Task objective -
In the text below on urban informalities, what basic services do many slum residents in African cities lack access to?

New and existing urban informalities
Pandemics provide us with opportunities to reflect on our spatial management: good impacts, bad effects and ugly incidences. Although the general trend is that we are coerced into making short term changes; in many spheres, pandemics can serve as potential triggers for implementing long term improvement.
In a time of COVID-19, slums and informality are critical due to the sector’s vulnerability to transmission. It is challenging to deploy testing and contact tracing, as well as adhering to social distancing rules. Many slum residents in African cities lack access to basic essential services such as water, sanitation, housing and health care.
And, given that the informal sector is characterised by unregulated economic activities including uncontrolled hawking and unplanned open markets, overcrowding is impeding social and physical distancing rules in African cities.
Given the disruptions to the supply chain between major cities and the adjoining districts due to the pandemic, it’s about time that planning practitioners and educators learn to prioritise urban planning to reflect these imbalances.

Raw data -
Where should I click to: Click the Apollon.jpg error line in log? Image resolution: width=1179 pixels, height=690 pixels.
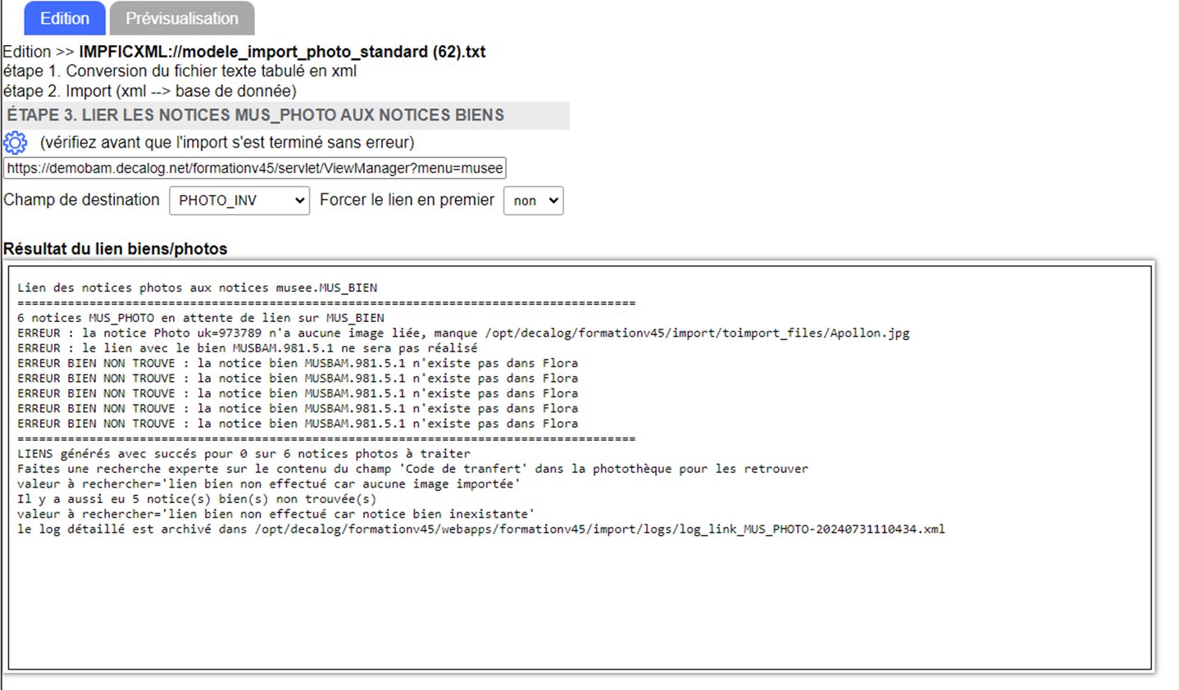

Answer below -
Water, sanitation, housing and health care.